The stages of Menopause
Perimenopause: or “pre-menopause” is the period of time before menopause when hormones begin to fluctuate and decline and changes to your menstrual periods begin (usually becoming less frequent). This usually begins in a woman's 40’s and can last up to 3-10 yeas before menopause.
Menopause is the period of time when a woman has not had a menstrual cycle in 12 months.

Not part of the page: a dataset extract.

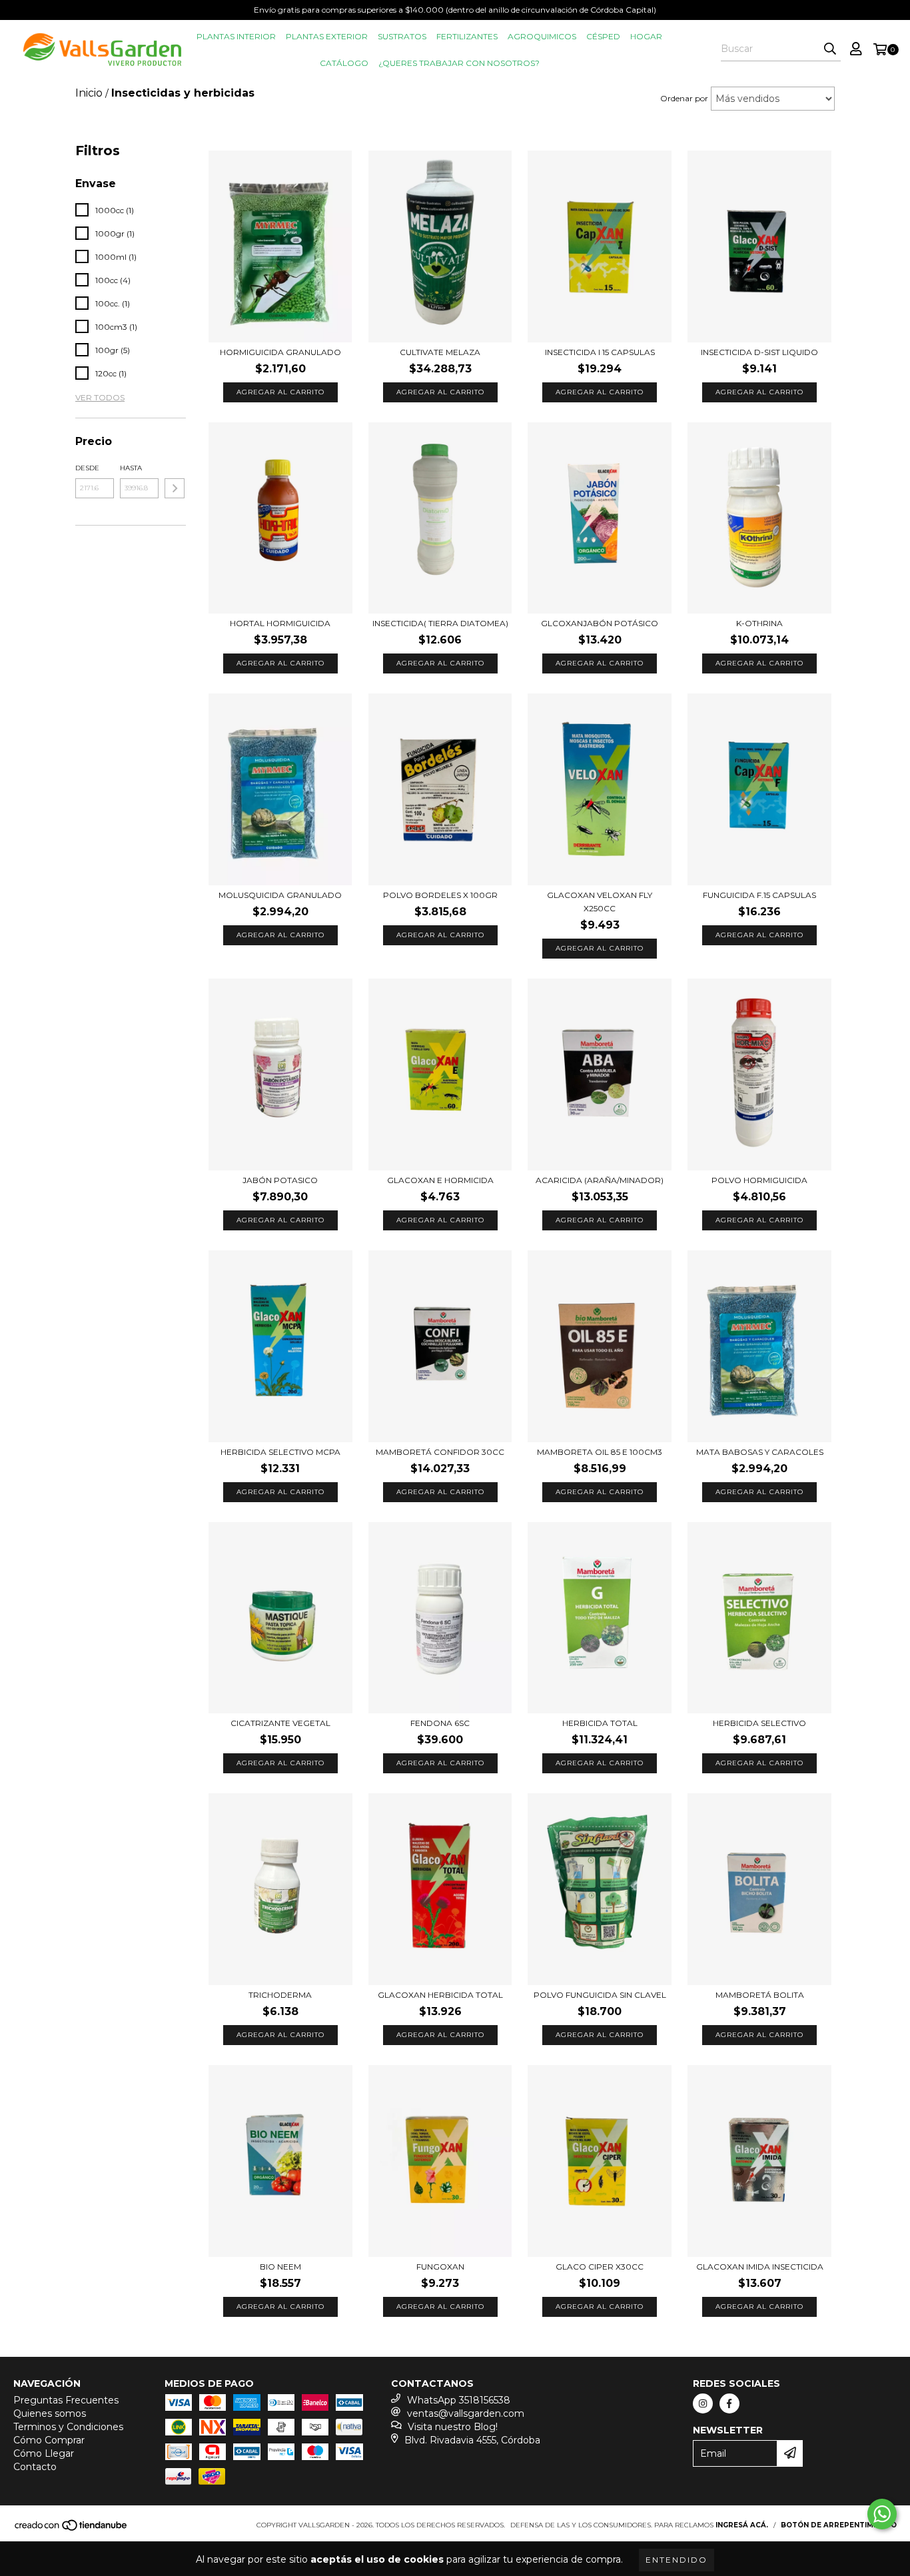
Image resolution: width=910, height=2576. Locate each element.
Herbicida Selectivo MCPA (280, 1452)
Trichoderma (280, 1995)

Post-menopause is the period of time right after it has been a full year without a menstrual cycle and can last for some women into their 60’s. Many women may still experience symptoms during this time or develop new ones like vaginal dryness and discomfort with sex.
What are the most common symptoms of menopause?
The most common symptoms are hot flashes, night sweats, mood changes, menstrual cycle changes (irregular, lighter or heavier), weight changes, hair and skin changes, memory issues (brain fog), sleep problems, fatigue, decreased libido, vaginal dryness and discomfort with sex.
How can menopause be diagnosed?
Most women over 50 do not need laboratory tests to confirm that they are going through menopause, especially if they have not had their menstrual cycle for over 12 months and experience symptoms like hot flashes, night sweats or vaginal dryness.
What can be done to treat menopause?
Menopause is a normal transition in a woman's life and there are a number of things you can do to help manage your symptoms if they are mild, like lifestyle and diet changes. However, if your symptoms are severe or bothersome, there are many safe and effective treatment options that help control the symptoms of menopause, including non-hormonal and hormonal medications.